I started from a sam init
using Ruby 2.7. Run sam deploy --guided
and provide a phone number (you may get texted to confirm your subscription), latitude, and longitude. These are passed in to the weather.gov APIs, and this particular app focuses on wind. Of course, you can modify the handler logic to alarm on whatever you happen to care about (the APIs are public, easy to run curl
on them to explore what they return. If you are going to put this in a repo somewhere, you may also want to add samconfig.toml
to your .gitignore
so as to not broadcast your phone number, latitude, or longitude to the world.
In the future, I may enhance this to run on an hourly basis to collect "should notify" status overnight to be sent out in the morning, or to avoid re-texting the same adverse notification each hour on a high wind day. For that I might use something like AWS SSM (as a sort of cache of values like "when did I last send a text" or "has there been an adverse weather threshold since the last text notification" as key-value pairs) or AWS SQS (as an alternative, to send intent to notify into a queue each hour, and then a couple times a day flush the queue and send one or zero notifications).

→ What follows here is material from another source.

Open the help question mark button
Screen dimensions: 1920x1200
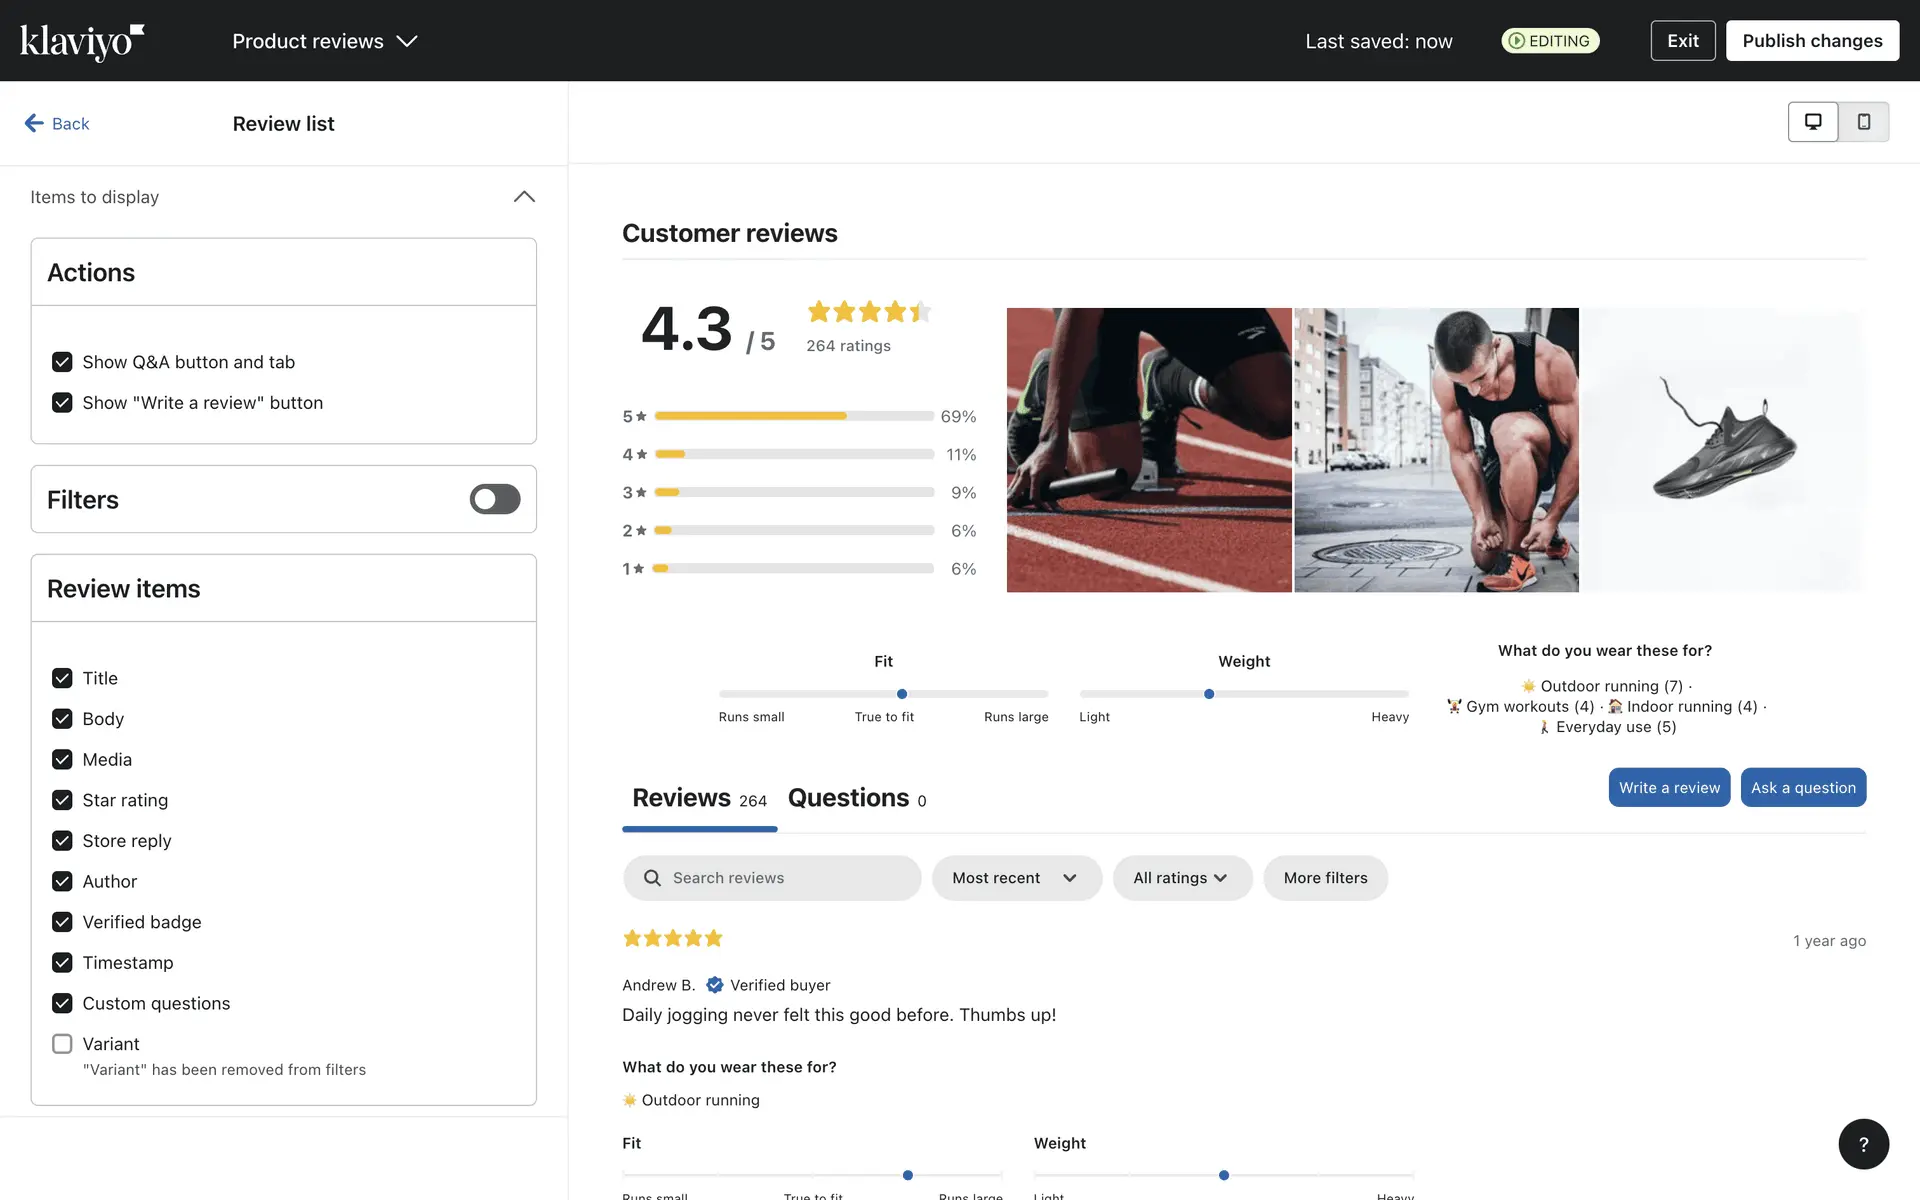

This does not include all files, but it does have all files I modified from a hello world sam init
invocation.
Additionally, this doesn't really deal with alarming, and any errors will just be allowed to crash the Lambda. I don't have availability needs (given that this has only me as a customer), and a hard crash doesn't really cause any problems for the app overall. If you were to scale this out, you'd probably want alarming or soft-fails on errors.